Director da revista Leitura diz que a publicação já ganhou seu espaço e aponta a sustentabilidade financeira como principal desafio

Cidade da Praia, 13 Abr (Inforpress) – O director da revista cultural “Leitura”, que comemora hoje um ano de existência, considera que a publicação ganhou espaço no cenário literário cabo-verdiano, apontando que o principal objectivo é ganhar a sustentabilidade financeira.

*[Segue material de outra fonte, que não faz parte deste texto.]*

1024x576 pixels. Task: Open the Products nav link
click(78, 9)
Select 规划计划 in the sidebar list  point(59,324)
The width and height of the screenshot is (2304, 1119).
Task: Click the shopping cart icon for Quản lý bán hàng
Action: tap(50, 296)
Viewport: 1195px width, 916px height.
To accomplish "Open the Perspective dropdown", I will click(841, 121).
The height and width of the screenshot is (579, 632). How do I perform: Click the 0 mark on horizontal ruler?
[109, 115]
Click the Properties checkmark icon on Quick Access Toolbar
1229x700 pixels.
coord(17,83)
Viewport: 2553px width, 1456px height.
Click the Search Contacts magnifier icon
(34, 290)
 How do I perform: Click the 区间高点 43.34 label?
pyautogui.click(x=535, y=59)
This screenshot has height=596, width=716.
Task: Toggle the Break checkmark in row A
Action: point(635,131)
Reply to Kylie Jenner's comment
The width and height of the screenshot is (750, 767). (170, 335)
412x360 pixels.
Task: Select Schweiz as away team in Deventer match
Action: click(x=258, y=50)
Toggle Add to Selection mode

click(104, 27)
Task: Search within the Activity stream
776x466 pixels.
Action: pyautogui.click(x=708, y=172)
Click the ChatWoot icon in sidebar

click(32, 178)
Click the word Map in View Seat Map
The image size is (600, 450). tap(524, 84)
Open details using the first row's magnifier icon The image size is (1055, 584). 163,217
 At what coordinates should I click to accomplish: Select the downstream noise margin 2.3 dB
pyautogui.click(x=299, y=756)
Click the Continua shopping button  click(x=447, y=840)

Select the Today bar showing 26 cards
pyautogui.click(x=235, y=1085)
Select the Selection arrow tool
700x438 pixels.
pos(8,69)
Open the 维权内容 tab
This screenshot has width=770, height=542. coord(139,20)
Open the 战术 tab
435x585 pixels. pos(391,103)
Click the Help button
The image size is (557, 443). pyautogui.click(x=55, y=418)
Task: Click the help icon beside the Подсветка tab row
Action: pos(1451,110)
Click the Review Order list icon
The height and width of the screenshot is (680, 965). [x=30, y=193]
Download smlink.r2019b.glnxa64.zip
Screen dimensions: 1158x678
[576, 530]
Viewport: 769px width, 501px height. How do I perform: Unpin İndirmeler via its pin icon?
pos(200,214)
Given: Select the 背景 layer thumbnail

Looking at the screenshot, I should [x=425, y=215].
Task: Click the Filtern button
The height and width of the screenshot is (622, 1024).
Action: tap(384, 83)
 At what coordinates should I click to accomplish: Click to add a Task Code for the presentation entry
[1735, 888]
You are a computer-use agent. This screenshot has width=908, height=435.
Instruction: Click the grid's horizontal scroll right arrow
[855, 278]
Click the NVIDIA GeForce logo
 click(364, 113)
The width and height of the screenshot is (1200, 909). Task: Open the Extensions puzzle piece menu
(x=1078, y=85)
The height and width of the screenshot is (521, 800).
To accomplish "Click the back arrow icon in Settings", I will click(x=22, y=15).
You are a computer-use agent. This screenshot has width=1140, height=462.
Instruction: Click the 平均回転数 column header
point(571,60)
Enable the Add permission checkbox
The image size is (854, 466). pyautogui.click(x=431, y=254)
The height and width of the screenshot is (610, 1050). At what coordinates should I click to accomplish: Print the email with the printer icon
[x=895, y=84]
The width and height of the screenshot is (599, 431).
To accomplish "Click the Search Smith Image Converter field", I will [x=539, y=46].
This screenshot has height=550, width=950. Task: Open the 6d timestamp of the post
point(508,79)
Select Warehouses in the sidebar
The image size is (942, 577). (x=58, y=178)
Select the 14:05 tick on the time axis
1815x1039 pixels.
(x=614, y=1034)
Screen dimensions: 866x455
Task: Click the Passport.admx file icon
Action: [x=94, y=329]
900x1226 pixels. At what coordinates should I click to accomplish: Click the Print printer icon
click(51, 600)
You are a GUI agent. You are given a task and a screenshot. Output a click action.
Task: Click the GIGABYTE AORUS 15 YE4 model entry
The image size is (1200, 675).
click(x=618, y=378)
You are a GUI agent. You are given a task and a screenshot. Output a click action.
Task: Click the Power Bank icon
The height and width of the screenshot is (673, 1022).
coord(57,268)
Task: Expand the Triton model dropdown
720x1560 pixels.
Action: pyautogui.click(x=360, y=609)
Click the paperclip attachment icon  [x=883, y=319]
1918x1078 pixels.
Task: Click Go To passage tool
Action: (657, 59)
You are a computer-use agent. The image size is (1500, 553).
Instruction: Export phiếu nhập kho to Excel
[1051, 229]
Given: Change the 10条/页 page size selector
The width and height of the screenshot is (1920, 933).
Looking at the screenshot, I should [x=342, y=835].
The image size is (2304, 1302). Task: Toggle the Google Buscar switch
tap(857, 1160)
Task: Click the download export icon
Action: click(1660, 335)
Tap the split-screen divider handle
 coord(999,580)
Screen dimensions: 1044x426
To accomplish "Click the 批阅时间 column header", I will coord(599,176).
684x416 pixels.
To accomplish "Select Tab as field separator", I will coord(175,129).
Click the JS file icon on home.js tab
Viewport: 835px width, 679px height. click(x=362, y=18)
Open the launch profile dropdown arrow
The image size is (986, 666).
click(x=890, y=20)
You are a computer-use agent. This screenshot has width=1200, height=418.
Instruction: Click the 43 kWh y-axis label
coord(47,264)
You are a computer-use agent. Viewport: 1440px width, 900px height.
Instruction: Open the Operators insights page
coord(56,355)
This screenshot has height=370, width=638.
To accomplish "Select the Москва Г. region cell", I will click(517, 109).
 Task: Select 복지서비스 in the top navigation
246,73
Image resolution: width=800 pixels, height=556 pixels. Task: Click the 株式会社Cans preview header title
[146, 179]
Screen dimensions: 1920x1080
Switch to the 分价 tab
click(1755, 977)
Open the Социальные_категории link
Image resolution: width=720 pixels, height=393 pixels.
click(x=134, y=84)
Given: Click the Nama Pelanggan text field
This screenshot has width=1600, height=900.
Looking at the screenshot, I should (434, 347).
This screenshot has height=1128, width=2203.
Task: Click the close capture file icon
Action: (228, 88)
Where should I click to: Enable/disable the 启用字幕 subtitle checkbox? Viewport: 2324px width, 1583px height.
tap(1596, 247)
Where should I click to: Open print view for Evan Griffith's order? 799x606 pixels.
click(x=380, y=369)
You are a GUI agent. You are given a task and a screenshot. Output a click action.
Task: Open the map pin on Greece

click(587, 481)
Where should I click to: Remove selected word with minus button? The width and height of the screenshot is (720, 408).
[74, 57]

Em conversa com a Inforpress, Mário Silva disse que a edição de livros em Cabo Verde é “financeiramente difícil”, uma vez que o mercado é pequeno e com poucas pessoas que gostam de leitura, defendendo, por isso, que o Governo tem que ter uma política de leitura “muito mais robusta”.

“A Livraria Pedro Cardoso não tem como objectivo o lucro, isso parece que não se deve dizer, os economistas não gostam que se diga isto, mas o nosso propósito é ter sustentabilidade, daí que tenhamos muito projectos em mente, mas o facto de não serem à partida sustentáveis implica ponderar várias vezes determinados projectos”, explicou o responsável.

Para Mário Silva, com a aprovação do Plano Nacional de Leitura, a Livraria Pedro Cardoso vai ter condições para avançar com “muita mais força” com novos projectos.

Por outro lado, considerou que o nível de leitura ainda é muito baixo, uma vez que, conforme constatou, ler jornais, revista e livros ainda não fazem parte dos hábitos quotidianos dos cabo-verdianos.

Por isso, adiantou a ideia de colocar a versão eletrónica à disposição dos leitores como uma estratégia, reconhecendo que é um assunto que ultrapassa a direcção da Livraria Pedro Cardoso, que é a editora da revista Leitura.

Mário Silva avançou, contudo, que a Livraria Pedro Cardoso, tem se pontificado como a “maior editora” de Cabo Verde, tendo editado, somente em 2018, 20 livros, facto que, segundo ele, é inédito na história do país.

“Editamos 20 livro, coisa que nenhuma instituição conseguiu fazer em Cabo Verde desde da independência”, conclui.